Risk factors for thromboembolic events in patients with paroxysmal nocturnal hemoglobinuria (PNH): a nested case–control study in the International PNH Registry

Abstract

AbstractThe objective of this analysis was to identify risk factors for thromboembolic events (TE) in patients with paroxysmal nocturnal hemoglobinuria (PNH) who were not treated with C5 inhibitors. Patients with PNH and a history of ≥ 1 TE at enrollment in the International PNH Registry (NCT01374360; registration date, January 2011) were each matched with up to 5 patients without TE. Multivariable analysis was performed with the following variables: percentage glycosylphosphatidylinositol (GPI)–negative cells, high disease activity (HDA), non-TE major adverse vascular event history, and recent anticoagulation. Of 2541 eligible patients, 57 with TE and 189 matched controls were analyzed. Multivariable analysis (odds ratio [95% CI]) identified the following factors as being associated with increased thrombotic risk: patients with no history of TE (with recent anticoagulation, 9.30 [1.20–72.27]), patients with history of TE (with recent anticoagulation, 8.91 [0.86–92.62]; without recent anticoagulation, 5.33 [0.26–109.57]), patients with ≥ 30% GPI-negative granulocytes (≥ 30% to < 50%, 4.94 [0.54–45.32]; ≥ 50%, 1.97 [0.45–8.55]), or patients with lactate dehydrogenase (LDH) ratio ≥ 1.5 × upper limit of normal (ULN) plus ≥ 2 HDA criteria (2–3 criteria, 3.18 [0.44–23.20]; ≥ 4 criteria, 3.60 [0.38–33.95]).

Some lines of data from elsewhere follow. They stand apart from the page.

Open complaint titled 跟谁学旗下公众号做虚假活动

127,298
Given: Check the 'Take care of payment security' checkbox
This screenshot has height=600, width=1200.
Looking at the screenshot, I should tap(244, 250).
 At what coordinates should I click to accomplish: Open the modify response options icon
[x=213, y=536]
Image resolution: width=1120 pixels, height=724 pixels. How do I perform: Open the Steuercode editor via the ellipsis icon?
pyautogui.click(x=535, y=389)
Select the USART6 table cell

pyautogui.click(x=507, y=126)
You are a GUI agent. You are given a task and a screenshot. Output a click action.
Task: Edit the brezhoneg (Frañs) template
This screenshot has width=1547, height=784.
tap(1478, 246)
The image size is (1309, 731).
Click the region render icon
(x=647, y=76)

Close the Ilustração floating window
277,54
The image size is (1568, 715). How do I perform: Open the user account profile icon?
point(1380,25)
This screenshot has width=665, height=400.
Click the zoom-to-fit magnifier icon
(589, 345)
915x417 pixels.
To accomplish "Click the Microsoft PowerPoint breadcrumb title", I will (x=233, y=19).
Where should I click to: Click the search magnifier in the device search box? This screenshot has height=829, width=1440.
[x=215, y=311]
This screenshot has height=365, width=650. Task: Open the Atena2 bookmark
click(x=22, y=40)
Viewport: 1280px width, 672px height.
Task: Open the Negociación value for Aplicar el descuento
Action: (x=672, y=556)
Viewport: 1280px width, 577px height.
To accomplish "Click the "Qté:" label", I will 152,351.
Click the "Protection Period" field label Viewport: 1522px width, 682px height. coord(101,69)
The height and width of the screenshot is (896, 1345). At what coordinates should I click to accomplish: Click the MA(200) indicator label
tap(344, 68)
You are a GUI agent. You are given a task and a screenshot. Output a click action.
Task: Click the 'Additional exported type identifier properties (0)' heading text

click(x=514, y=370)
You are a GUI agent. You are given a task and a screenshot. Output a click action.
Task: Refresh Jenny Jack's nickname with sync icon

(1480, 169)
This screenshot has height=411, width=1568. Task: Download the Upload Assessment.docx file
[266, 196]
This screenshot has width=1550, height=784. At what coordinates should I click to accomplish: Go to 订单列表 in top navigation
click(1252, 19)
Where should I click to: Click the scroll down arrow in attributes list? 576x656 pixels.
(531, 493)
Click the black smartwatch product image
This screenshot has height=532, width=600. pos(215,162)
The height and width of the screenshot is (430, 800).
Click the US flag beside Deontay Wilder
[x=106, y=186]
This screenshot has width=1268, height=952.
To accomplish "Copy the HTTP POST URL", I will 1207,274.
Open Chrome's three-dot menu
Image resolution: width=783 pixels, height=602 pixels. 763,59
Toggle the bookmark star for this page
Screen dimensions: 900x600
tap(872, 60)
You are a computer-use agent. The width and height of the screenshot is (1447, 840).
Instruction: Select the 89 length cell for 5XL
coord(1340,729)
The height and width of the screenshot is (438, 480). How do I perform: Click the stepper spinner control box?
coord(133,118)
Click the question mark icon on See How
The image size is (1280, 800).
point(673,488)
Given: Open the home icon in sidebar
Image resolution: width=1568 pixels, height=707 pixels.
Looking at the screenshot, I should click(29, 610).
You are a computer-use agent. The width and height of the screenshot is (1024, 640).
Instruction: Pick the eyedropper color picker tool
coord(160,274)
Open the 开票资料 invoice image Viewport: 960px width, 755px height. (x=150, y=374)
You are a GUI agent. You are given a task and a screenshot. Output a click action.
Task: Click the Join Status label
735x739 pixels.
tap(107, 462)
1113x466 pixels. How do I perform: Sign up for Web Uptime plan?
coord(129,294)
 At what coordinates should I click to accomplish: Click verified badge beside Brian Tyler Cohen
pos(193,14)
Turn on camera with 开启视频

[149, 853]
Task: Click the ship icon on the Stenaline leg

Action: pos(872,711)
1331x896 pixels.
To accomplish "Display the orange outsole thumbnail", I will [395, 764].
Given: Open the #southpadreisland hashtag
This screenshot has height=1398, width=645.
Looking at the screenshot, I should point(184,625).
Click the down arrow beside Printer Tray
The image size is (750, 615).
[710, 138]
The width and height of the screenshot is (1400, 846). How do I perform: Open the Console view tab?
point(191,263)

History of TE, ≥ 30% GPI-negative granulocytes, and LDH ratio ≥ 1.5 × ULN with ≥ 2 HDA criteria are TE risk factors for patients with PNH. These findings will aid physicians by providing important clinical and laboratory risk factors that can be used to identify and manage patients with PNH who are at risk of developing TE.